**Assignment:** Return the lines that run from the beginning of the entries to the line holding "Click the Unsubscribe link", inclusive, and drop the pictures.

Stored data entries:

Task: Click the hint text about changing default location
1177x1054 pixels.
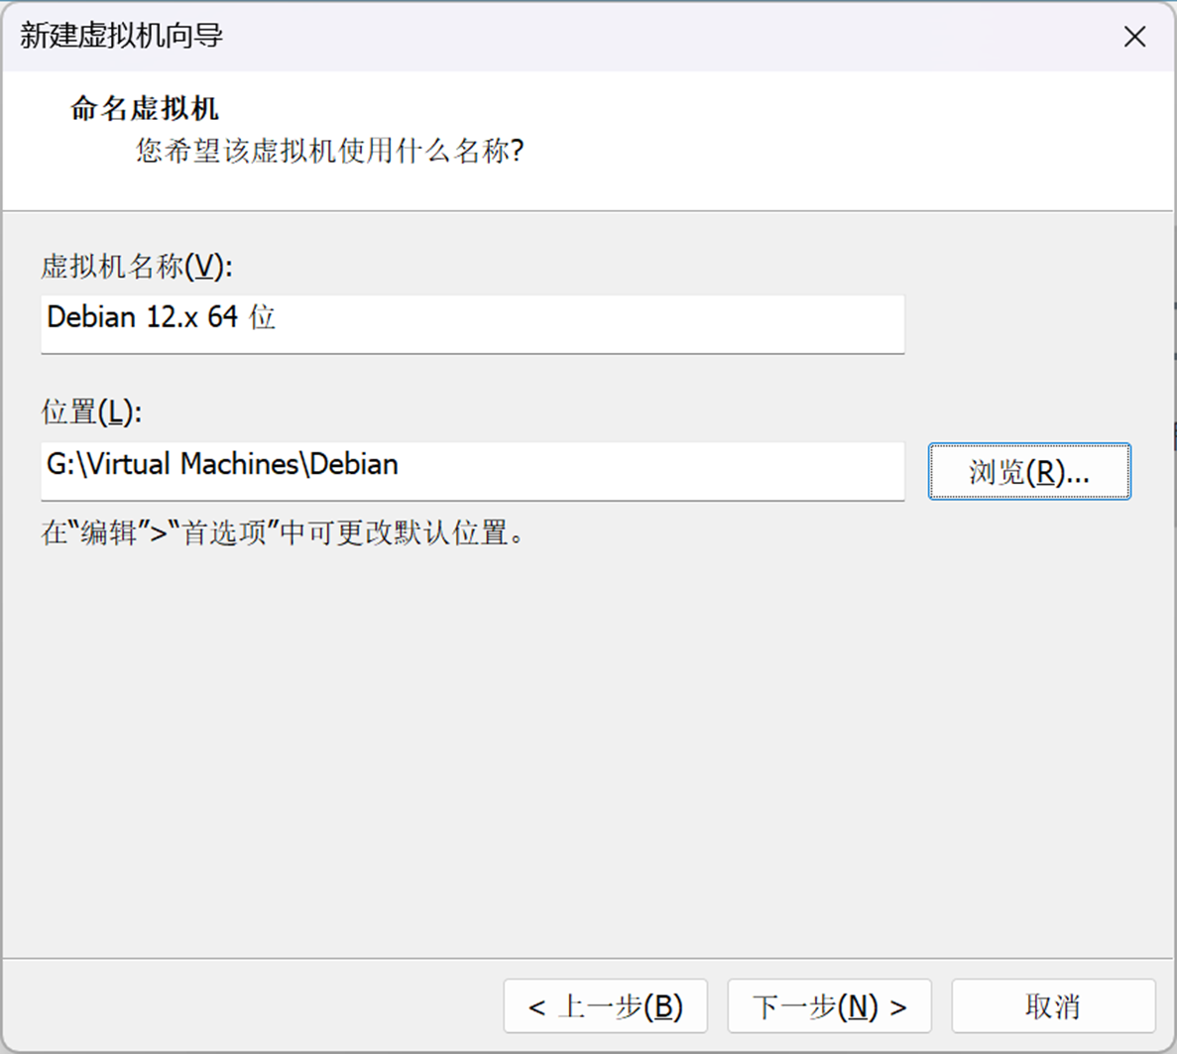Action: pos(283,532)
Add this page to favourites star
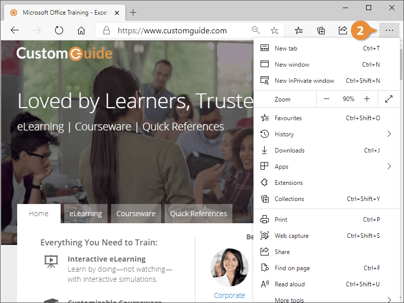This screenshot has height=303, width=404. [274, 31]
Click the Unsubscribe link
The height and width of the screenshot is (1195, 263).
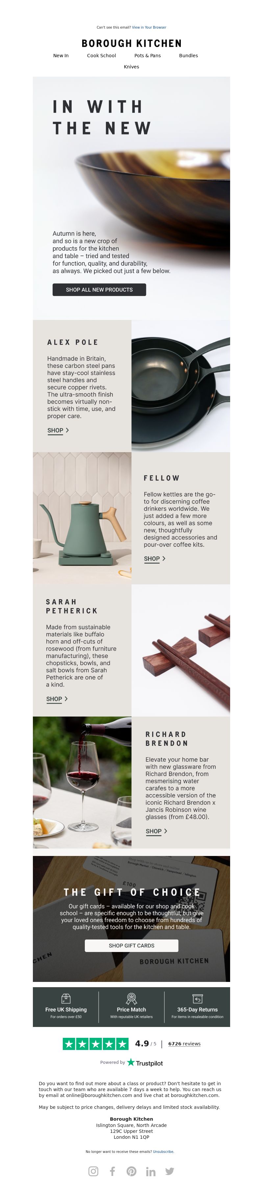click(163, 1151)
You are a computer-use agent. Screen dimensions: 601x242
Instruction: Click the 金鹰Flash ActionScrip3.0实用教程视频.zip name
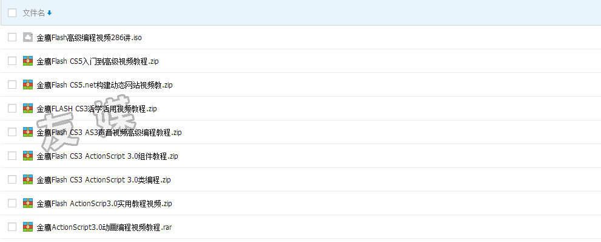104,204
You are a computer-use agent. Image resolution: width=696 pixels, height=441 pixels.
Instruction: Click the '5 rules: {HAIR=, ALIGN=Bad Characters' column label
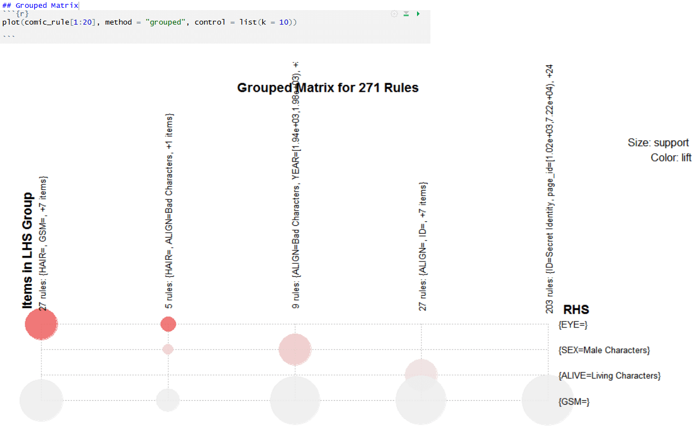(x=169, y=211)
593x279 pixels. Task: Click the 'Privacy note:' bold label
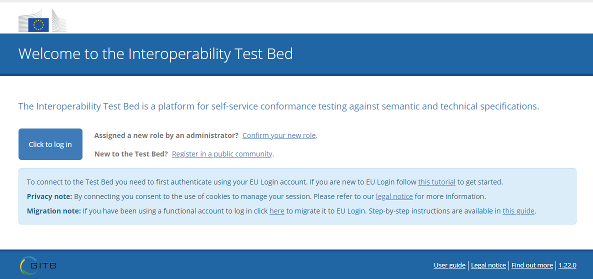50,197
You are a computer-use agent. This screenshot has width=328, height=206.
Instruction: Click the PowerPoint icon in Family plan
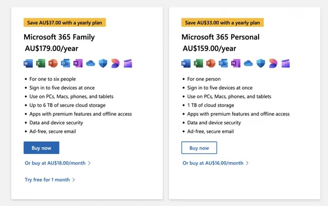point(53,64)
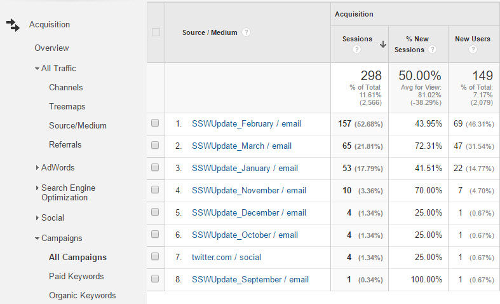
Task: Sort by New Users column header
Action: click(x=473, y=39)
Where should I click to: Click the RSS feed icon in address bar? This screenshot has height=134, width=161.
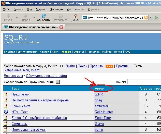pos(146,18)
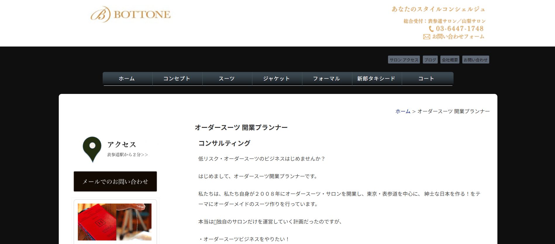The height and width of the screenshot is (244, 555).
Task: Open the 新郎タキシード menu item
Action: pyautogui.click(x=377, y=79)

**Reply to the exercise:**
Task: Click the hint text about changing default location
1177x1054 pixels.
Action: pos(283,532)
Add this page to favourites star
This screenshot has height=303, width=404. [274, 31]
Click the Unsubscribe link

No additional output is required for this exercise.